____ Page excerpt

When I tried to use the process_regions shell, however, I got the following error:

process_regions.sh: line 2: $'\r': command not found process_regions.sh: line 4: syntax error near unexpected token $'do\r'' 'rocess_regions.sh: line 4:do

carlhiggs commented 3 years ago

Hi @nicholas-david,

The first issue

fiona.errors.DriverError: data/GTFS/gtfs_frequent_transit_headway_2020-08-27_python.gpkg: No such file or directory

relates to the first issue in the post above --- it doesn't sound like you've downloaded the GTFS input data that is required to run the process. I added the folder and config script to the respository, but it still requires the GTFS frequent transport data be present.

I believe you have access to the CloudStor "Global Indiactors - data" folder where inputs and outputs are stored. At the same level in the folder hierarchy (ie. in ./process/data) should be folders for GTFS, and if you want to do pre-processing also GHS and the boundaries geopackage --- and the OSM file dated 3 August 2020 (it was published on OSM planet archives on 13 August 2020), however I have found that is too large to upload (can be retrieved from https://planet.osm.org/pbf/planet-200803.osm.pbf.torrent ; note that the original pbf file is not up there any more, so you retrieve e.g. using utorrent). I believe I finally got all the GHS tiles uploaded but this was a lot of data too, and in practice I kept getting time outs.

________
____ Information provided

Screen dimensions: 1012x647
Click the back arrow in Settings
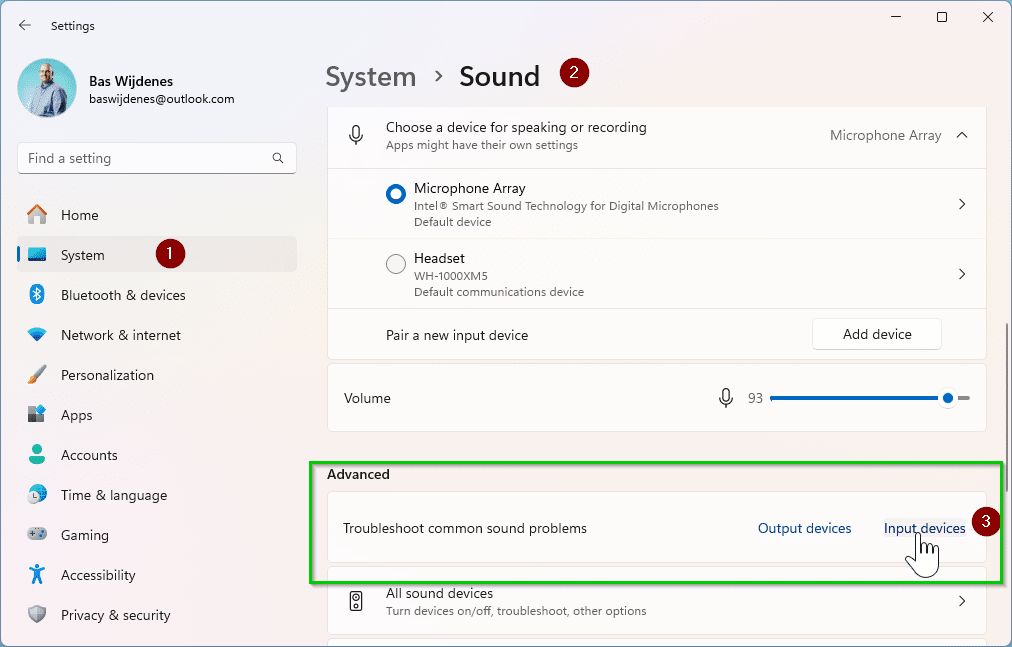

________

◆ To do ◆
1. In the troubleshooting thread, list the inputs that the reply says should sit in ./process/data.
2. Carry on the troubleshooting thread from its last sentence.

◆ Results for each task ◆
1.
- GTFS folder
- GHS folder
- boundaries geopackage
- OSM file dated 3 August 2020

2.
but tl/dr for this point is --- I believe your problem will be fixed if you download this GTFS folder in image below and locate in the data folder:

image

Regarding your second question, this relates to issues committing a unix formatted shell script to this git repository --- I tried several times from different computers using unix formatted line endings (\n), but it seemed to replace with windows style line endings each time (\r\n) --- I don't know why, but that is why you have the problem. While I use the shell files in the unix docker environment on my system, some re-configuration of Git is required apparently to get the appropriate line ending behaviours for inclusion of the shell files in the repository without messing up the formatting (e.g. see https://docs.github.com/en/free-pro-team@latest/github/using-git/configuring-git-to-handle-line-endings ). This wasn't a priority for me to fix as the files worked locally, but it is something someone should deal with at some point. If someone (eg. @gboeing ?) is more familiar with resolving this issue I'm sure they could resolve it in no time!

As a stop gap for your own local purposes, if you open the file in your text editor, some can convert directly to unix line endings; otherwise, you could replace '\r\n' with '\n' and that would do the trick.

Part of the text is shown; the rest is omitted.